Artur Sobiech (; born 12 June 1990) is a Polish professional footballer who plays as a forward for Lech Poznań.

Club career
Sobiech was born in Ruda Śląska. After spending four years at Ruch Chorzów, where he started his professional career, Sobiech joined Polonia Warsaw in July 2010. Polonia paid €1 million for him. He was named Ekstraklasa discovery of the year.

On 30 June 2011, Sobiech transferred to Bundesliga side Hannover 96, signing a contract until June 2014. In May 2013, the club announced that he had extended his contract until 30 June 2017.

On 9 August 2018, Sobiech joined Lechia Gdańsk on a three-year contract. In his first season at Lechia Sobiech found himself to be the second choice forward behind Flávio Paixão. His season started well, scoring a hat-trick against Zagłębie Lubin, but then only managed to score another four league goals in his next 23 games. Sobiech fared better in the Polish Cup that season, scoring three goals in four games, including scoring the only goal in the 2019 Polish Cup final against Jagiellonia Białystok to secure the cup win for Lechia. Despite statistically not having the best season, Sobiech played an important role in Lechia securing their joint highest league finish in their history of third, and leading the club to cup success. The following season started well for both Sobiech and Lechia, with Sobiech coming on as a substitute as Lechia won the Polish SuperCup. 

After a promising start for Lechia in the 2019–20 season, Sobiech left the club during the winter break for Fatih Karagümrük. In total Sobiech made 52 appearances and scored 16 goals in the club's most successful period in their modern history.

On 29 June 2021, Sobiech made his return to Polish football by signing a two-year contract with Lech Poznań.

International career
After playing for the Poland U-21 team, Sobiech received his first call-up to the Poland national team in May 2010. He debuted on 29 May against Finland, replacing Ireneusz Jeleń in the 89th minute. The match ended in a goalless 0–0 result. He scored his first goal on 22 May 2012 in a 1–0 friendly win against Latvia. He represented the national team at UEFA Euro 2012.

---+---

* [Stated exercise 1]: According to the Artur Sobiech profile, which team did Sobiech score the only goal against in the 2019 Polish Cup final?
The records that follow are unrelated to the Artur Sobiech profile.

---+---

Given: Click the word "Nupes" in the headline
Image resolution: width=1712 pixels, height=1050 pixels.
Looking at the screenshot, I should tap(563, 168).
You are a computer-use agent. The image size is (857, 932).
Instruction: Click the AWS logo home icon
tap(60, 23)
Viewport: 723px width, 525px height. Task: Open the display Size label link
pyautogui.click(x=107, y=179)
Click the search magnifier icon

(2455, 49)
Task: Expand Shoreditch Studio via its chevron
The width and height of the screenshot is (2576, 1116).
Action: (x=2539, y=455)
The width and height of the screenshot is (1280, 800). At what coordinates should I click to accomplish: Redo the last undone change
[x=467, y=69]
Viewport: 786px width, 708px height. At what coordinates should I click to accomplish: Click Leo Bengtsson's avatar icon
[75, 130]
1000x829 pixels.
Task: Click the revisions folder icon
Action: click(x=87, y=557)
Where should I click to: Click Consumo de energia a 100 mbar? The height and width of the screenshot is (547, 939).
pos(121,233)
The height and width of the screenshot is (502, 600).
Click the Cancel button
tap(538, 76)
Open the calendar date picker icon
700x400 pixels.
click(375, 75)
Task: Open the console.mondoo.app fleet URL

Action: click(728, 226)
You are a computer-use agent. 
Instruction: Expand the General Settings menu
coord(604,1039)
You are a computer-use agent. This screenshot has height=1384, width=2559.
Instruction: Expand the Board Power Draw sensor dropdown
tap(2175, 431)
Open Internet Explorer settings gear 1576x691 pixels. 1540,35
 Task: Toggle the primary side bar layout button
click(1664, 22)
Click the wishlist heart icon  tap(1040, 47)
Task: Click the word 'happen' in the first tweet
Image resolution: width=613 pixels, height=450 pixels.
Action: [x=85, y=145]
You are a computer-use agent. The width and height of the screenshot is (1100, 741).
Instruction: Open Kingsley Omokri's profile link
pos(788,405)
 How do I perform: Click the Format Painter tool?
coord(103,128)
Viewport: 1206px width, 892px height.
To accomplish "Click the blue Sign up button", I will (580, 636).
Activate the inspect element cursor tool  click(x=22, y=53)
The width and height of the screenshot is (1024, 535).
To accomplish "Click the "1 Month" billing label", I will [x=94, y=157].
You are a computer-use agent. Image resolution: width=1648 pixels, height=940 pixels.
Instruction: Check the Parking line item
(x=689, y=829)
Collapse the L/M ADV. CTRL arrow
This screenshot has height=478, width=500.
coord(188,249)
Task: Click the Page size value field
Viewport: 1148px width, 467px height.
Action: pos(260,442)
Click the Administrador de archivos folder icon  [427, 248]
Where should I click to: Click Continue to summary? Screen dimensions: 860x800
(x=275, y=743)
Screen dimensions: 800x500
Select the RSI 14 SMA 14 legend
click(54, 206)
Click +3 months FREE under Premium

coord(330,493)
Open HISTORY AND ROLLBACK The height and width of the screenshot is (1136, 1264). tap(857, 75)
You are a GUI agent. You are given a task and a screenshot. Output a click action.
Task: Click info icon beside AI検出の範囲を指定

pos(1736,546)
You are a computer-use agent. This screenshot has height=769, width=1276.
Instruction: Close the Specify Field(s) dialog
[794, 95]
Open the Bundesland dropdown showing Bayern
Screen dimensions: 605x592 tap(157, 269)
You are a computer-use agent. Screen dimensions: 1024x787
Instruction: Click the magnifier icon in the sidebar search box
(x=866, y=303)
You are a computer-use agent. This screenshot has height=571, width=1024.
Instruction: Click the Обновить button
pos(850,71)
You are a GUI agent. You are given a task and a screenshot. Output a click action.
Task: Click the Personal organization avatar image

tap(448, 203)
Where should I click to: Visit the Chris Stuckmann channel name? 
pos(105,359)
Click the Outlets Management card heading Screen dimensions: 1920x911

---+---

* [Stated exercise 2]: Count the lines of the records that contain the string "avatar", treating case as significant, and give only the number.

* [Task response 1]: Jagiellonia Białystok.

* [Task response 2]: 2